Most of us know about FDs. It is evident from the name that one must deposit a lump sum amount for a predefined tenure to avail of interest rates higher than those offered on regular savings accounts.
Bonds are also fixed-income instruments with an amount lent to a corporate or a government body. You may consider a bond as an “I Owe You” document acknowledging the existence of a debt. The document contains details of the loan and its repayment. Whether you should invest in a particular bond or not depends on the credibility of the issuing authority. This explains why government bonds are more creditworthy than those issued by corporates.
Bonds vs fixed deposits
Most investors rate fixed deposits safer than bonds though a lot depends on the reputation of the issuing authority. Tanvi Goyal, Founder, Wealth Aware, says, “Corporate bonds have two main risks associated with them, the risk of default of payment by the company, or the company becoming bankrupt. This is called ‘Credit Risk’. The other risk is that of a change in interest rates. So, if the bonds have a long maturity period and the interest rates go up in the economy, the value of the lesser interest-bearing bond will go down. These risks can be mitigated by spreading the investments over a large number of bonds via mutual funds, which will also give more liquidity to the investor in case they want to redeem. Fixed deposits are relatively safer but lack tax efficiency, as they do not provide indexation benefit, which debt funds are subject to.”
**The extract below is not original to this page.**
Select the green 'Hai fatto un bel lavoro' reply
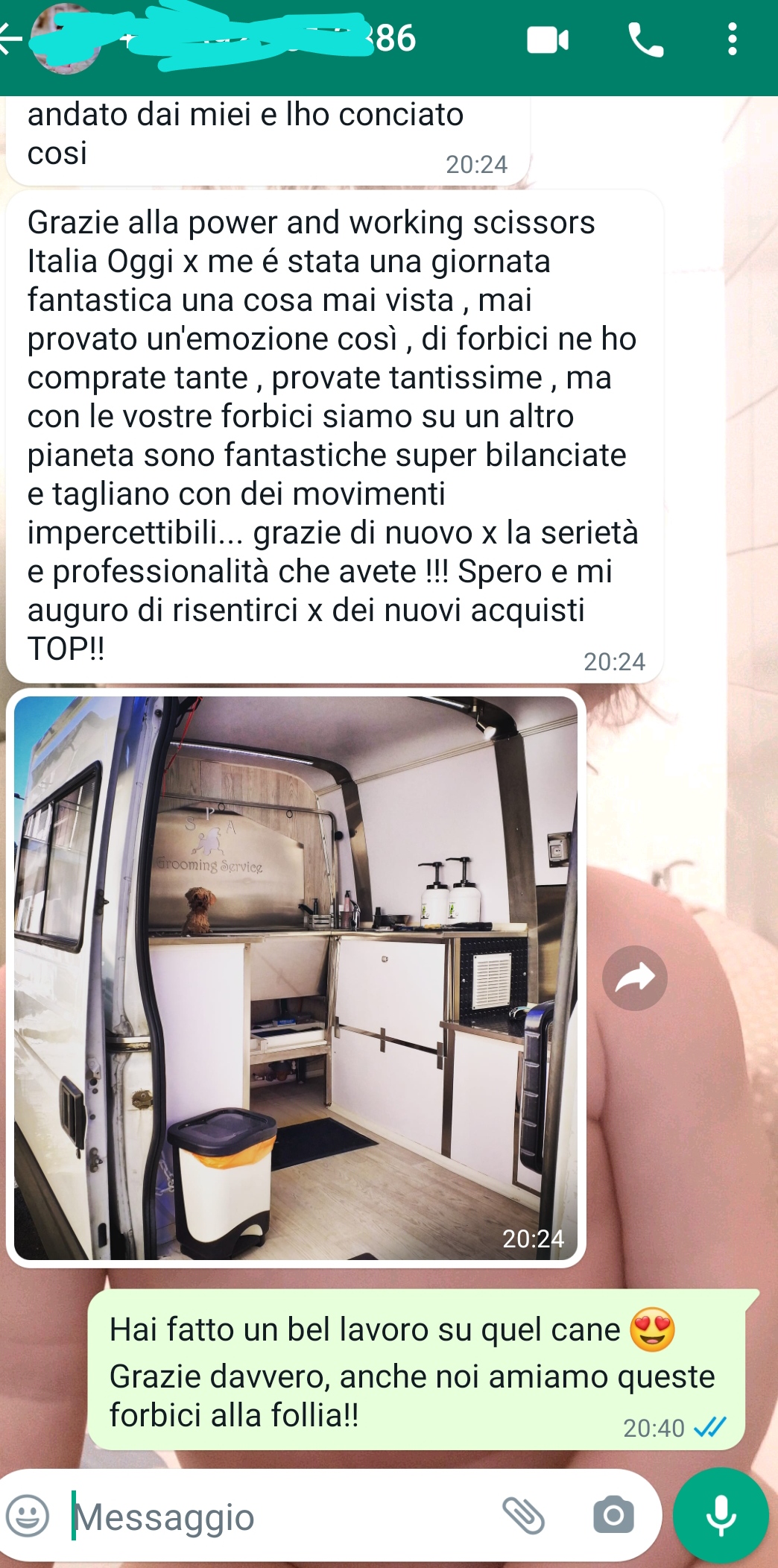 pos(418,1370)
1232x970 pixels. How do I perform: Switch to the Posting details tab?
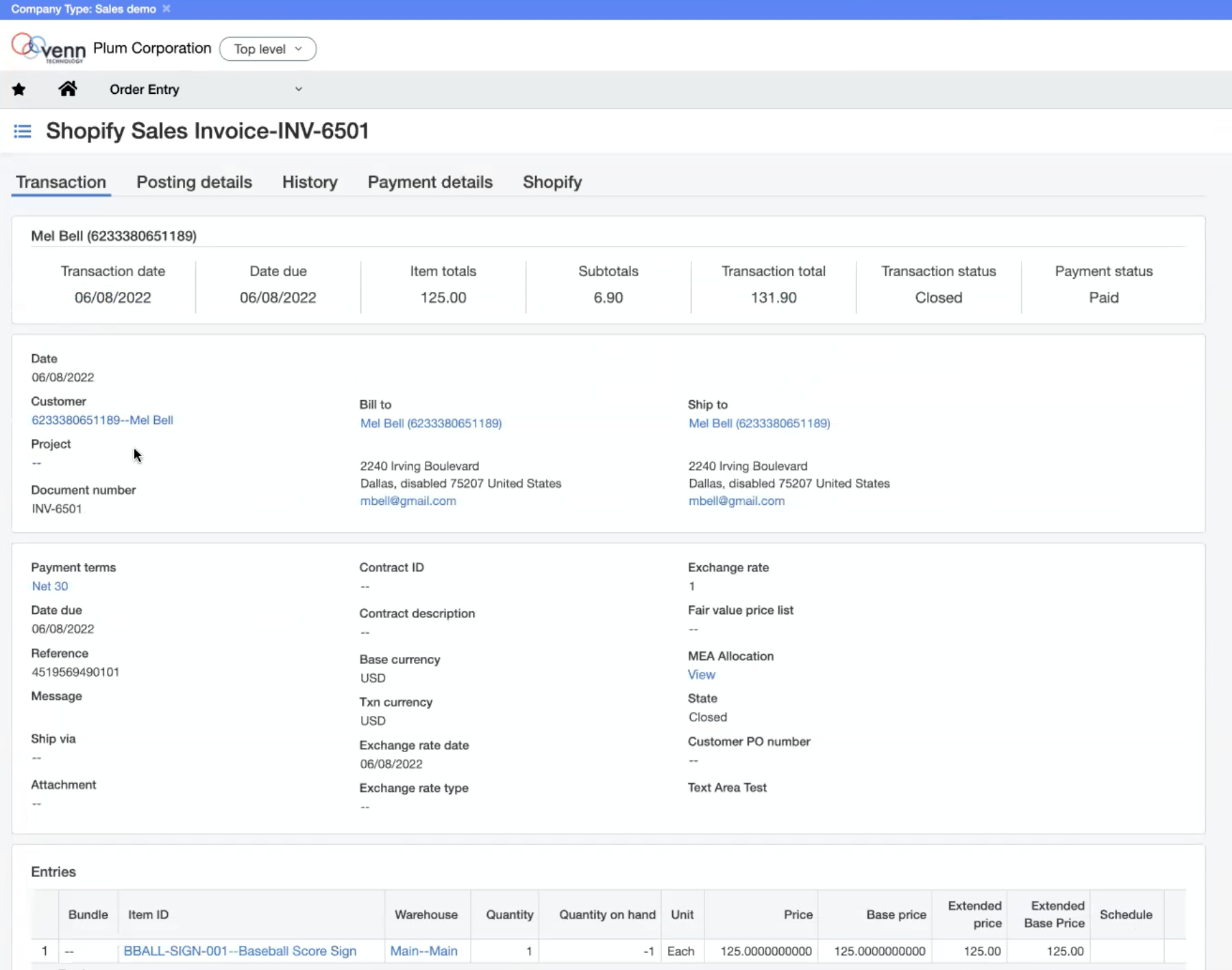point(194,182)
Adding to this, Suresh Sadagopan, Founder, Ladder7 Financial Advisories, said, “One needs to look at the issuer and the ratings for the instrument. Either can be good based on these parameters.”
Ultimately, it all depends on the investors’ understanding of investments and how they view them in light of their requirements. When it comes to safety, FDs are a lot better though the returns on their investments may be lower compared to bonds and other investment opportunities. Though bonds yield higher returns, one must be ready for the inherent risk involved in these instruments.